Um comunicado emitido pela Polícia Civil no início da tarde desta terça dizia que a ação visava combater o tráfico de drogas na área e também cumprir 30 mandados de prisão emitidos em maio, quando uma operação similar, também no âmbito da Caronte, expulsou as pessoas em situação de rua que ocupavam a Praça Princesa Isabel. Em entrevista à Ponte, Severino Vasconcelos, delegado do 77 DP (Santa Cecília), negou que o objetivo da ação dessa terça fosse cumprir os mandados: “hoje foi mais essa ação de coibirmos o tráfico e o uso explícito da droga. Desses 30, não era o objetivo prendermos eles aqui. Essa ação é uma ação pontual. Quando nós entendermos que há ocorrência do tráfico explícito, filmarmos, acontecerá isso”.

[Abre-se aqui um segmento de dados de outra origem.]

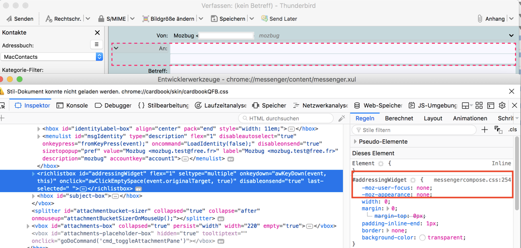This screenshot has width=521, height=248.
Task: Expand the Von sender identity dropdown
Action: point(511,35)
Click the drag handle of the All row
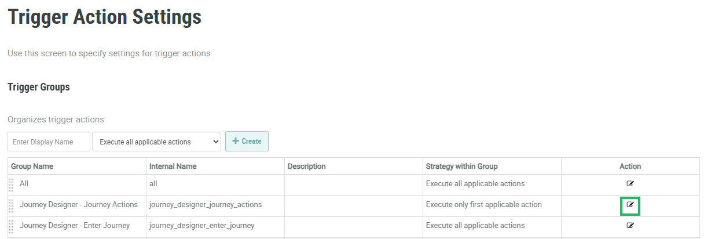This screenshot has width=704, height=239. click(x=11, y=184)
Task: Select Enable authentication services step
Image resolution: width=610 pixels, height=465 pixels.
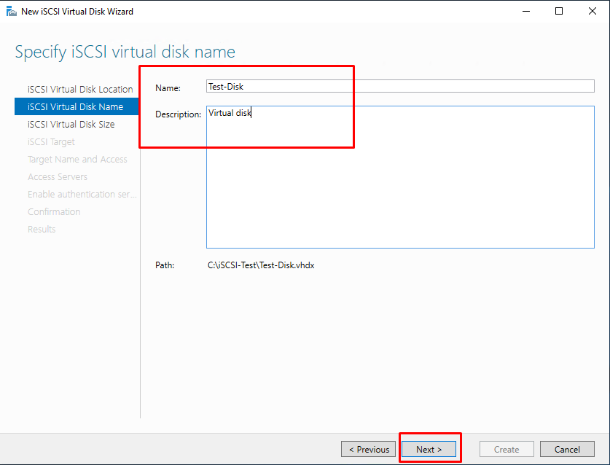Action: coord(82,194)
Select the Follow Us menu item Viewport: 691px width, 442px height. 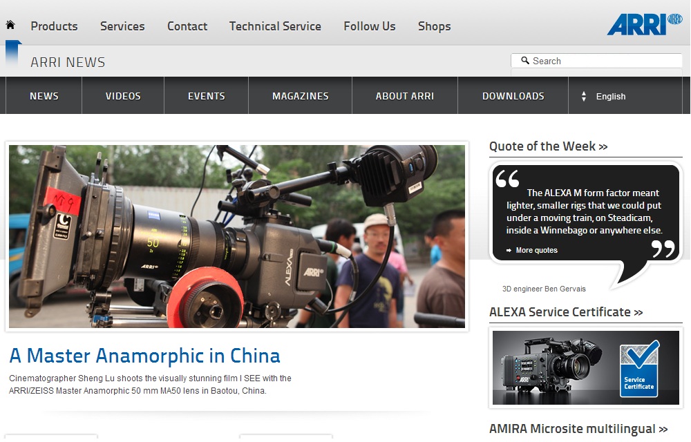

No fim das contas, a nova operação se limitou a “liberar para o trânsito” parte da Rua Helvétia. “Eles podem ficar aqui, desde que não atrapalhem o trânsito e sem consumir drogas”, explicou Vasconcelos. Diferente do informado pelo delegado, a Folha de S. Paulo relata que uma mulher com mandado de prisão em aberto foi detida na região, além de outras seis pessoas, quatro delas suspeitas de tráfico de drogas. A Ponte testemunhou três pessoas algemadas que foram levadas para trás de uma tenda do Serviço Integrado de Acolhida Terapêutica (Siat). Questionada, a Secretaria de Segurança Pública comandada pelo governador Rodrigo Garcia (PSDB) não respondeu sobre as prisões até a publicação desta reportagem.

Desde que o chamado “fluxo”, grupo de pessoas que forma a “Cracolândia”, se mudou para a Princesa Isabel no fim de abril deste ano após o início da Caronte, a Polícia Civil e a Guarda Civil Metropolitana (com um apoio menos destacado da Polícia Militar) segue com essas operações — é a quarta delas no período de um mês.

Na avaliação do advogado Ariel de Castro Alves, especialista em direitos humanos, segurança pública e presidente do Grupo Tortura Nunca Mais, as ações policiais que acontecem no chamado “fluxo”, somadas às internações involuntárias que aconteceram nas últimas semanas com dependentes químicos, são “operações de guerra contra pobres e doentes”. “O anúncio recente da prefeitura de 22 internações involuntárias de dependentes de drogas e de outros 6 usuários encaminhados para comunidades terapêuticas demonstram que as operações e ações da prefeitura e do governo do estado tiveram resultados pífios desde abril”, critica.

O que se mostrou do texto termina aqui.